Câmara entre lesados
Agora, nove lesados (entre os quais a Câmara Municipal de Vila Pouca de Aguiar, que, em julho havia comprado dois carros à E-Drive), interpuseram uma providência cautelar no Tribunal de Lisboa a exigir o desbloqueio imediato das viaturas.
A juíza deu-lhes razão. Entende que os carros foram comprados "com baterias incorporadas", que os lesados são "legítimos proprietários" e, como tal, não podem ser impedidos de usar o que é seu, muito menos sem aviso prévio e sem recurso a tribunais. "É ilícita a intervenção, por via informática, nos veículos" e "interfere com a propriedade alheia", diz o despacho, de 14 de fevereiro, a que o JN teve acesso, e que dá cinco dias à Renault Mobilize para começar a desbloquear as baterias.
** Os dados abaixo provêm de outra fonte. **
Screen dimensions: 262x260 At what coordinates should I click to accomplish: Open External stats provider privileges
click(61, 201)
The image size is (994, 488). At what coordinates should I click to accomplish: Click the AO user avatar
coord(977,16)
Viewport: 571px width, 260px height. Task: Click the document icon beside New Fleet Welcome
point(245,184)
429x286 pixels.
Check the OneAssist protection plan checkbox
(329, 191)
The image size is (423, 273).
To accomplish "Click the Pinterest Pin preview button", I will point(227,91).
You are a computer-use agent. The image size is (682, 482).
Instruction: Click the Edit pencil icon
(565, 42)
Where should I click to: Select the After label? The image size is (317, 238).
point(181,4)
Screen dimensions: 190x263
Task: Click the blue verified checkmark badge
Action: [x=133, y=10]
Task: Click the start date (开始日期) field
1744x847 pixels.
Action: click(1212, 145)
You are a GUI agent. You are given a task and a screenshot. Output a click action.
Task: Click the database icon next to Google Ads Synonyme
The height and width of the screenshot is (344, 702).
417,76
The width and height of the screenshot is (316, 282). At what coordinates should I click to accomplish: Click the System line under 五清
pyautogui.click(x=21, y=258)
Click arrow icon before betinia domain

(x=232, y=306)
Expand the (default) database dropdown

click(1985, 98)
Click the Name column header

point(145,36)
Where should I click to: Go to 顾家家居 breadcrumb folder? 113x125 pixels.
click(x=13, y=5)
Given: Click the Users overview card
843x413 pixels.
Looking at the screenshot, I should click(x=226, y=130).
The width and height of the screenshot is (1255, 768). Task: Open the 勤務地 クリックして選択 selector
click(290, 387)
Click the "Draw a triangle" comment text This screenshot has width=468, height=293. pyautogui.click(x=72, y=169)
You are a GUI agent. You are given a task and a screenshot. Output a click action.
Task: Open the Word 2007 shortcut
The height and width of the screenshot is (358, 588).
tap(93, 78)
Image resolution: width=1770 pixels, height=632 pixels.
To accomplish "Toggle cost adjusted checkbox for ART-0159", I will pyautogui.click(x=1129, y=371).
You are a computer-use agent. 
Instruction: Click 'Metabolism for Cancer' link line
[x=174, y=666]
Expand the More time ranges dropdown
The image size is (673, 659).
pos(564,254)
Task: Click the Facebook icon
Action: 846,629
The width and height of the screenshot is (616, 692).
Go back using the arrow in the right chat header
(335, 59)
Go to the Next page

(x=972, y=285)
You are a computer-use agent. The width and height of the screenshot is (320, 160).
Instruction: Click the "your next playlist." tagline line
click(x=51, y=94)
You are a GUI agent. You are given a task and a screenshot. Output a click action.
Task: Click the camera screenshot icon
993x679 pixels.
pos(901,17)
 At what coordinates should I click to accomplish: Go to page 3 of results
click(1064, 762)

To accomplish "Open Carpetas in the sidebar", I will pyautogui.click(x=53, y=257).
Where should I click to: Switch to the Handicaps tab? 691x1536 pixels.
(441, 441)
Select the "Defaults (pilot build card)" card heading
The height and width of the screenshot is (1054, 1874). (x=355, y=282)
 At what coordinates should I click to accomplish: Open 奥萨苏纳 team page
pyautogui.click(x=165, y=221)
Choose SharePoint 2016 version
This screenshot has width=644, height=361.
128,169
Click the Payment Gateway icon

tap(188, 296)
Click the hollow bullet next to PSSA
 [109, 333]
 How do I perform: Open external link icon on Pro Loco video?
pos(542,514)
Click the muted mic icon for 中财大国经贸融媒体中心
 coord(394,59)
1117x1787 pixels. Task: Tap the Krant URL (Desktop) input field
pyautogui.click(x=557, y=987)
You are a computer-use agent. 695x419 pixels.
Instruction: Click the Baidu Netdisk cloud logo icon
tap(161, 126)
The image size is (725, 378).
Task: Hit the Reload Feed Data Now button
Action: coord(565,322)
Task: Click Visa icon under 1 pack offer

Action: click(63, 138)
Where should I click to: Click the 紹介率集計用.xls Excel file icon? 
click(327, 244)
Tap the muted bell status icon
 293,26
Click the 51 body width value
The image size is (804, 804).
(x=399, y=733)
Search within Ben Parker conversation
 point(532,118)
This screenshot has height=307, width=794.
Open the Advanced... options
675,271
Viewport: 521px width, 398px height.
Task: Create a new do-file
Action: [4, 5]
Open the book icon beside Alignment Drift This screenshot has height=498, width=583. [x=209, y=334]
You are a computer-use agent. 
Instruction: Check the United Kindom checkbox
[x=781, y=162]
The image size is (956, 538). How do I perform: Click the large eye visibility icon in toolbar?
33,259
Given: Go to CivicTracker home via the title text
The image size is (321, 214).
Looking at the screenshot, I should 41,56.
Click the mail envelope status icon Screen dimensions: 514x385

A Renault garante que "esteve sempre do lado dos clientes" e que só bloqueou os carros porque, após a exportação, não tinha como saber quem eram os donos, nem sequer em que país eles estavam. Assegura ainda ter documentos assinados por Alberto Ramalho, dono da E-Drive, a assumir o contrato de aluguer de baterias e a garantir que transmitiria o contrato a terceiros, aquando da venda da viatura. Depois, nada disso aconteceu. Entretanto, e com a denúncia do JN, já desbloqueou 50 viaturas e prepara-se, agora, para mover um processo-crime contra a E-Drive.
Vendedor defende-se
Em cada carro, com baterias alugadas ou próprias, a diferença de preço ronda os dez mil euros. Um milhão, considerando a centena de viaturas. Alberto Ramalho insiste: "Os contratos de aluguer cessam com a exportação. Não há contratos transnacionais. Não havendo reserva de propriedade, quem compra comprou".
PORMENORES
Inversão do contencioso
Com esta decisão, o Tribunal de Lisboa dispensa os lesados da ação principal e aplica a inversão do contencioso. Assim sendo, a querer, agora, terá de ser a Renault a mover uma ação judicial contra cada lesado, comprovando que as baterias lhe pertencem.
Alfinetada à Renault
"A 2.ª requerida [Renault] é a responsável da marca em Portugal, pelo que sobre si impendem especiais deveres de cuidado e vigilância, no sentido da proteção dos consumidores/adquirentes das suas viaturas, designadamente não possibilitando interferências informáticas nos sistemas de bordo dos veículos por vontade de terceiros", afirma ainda a juíza.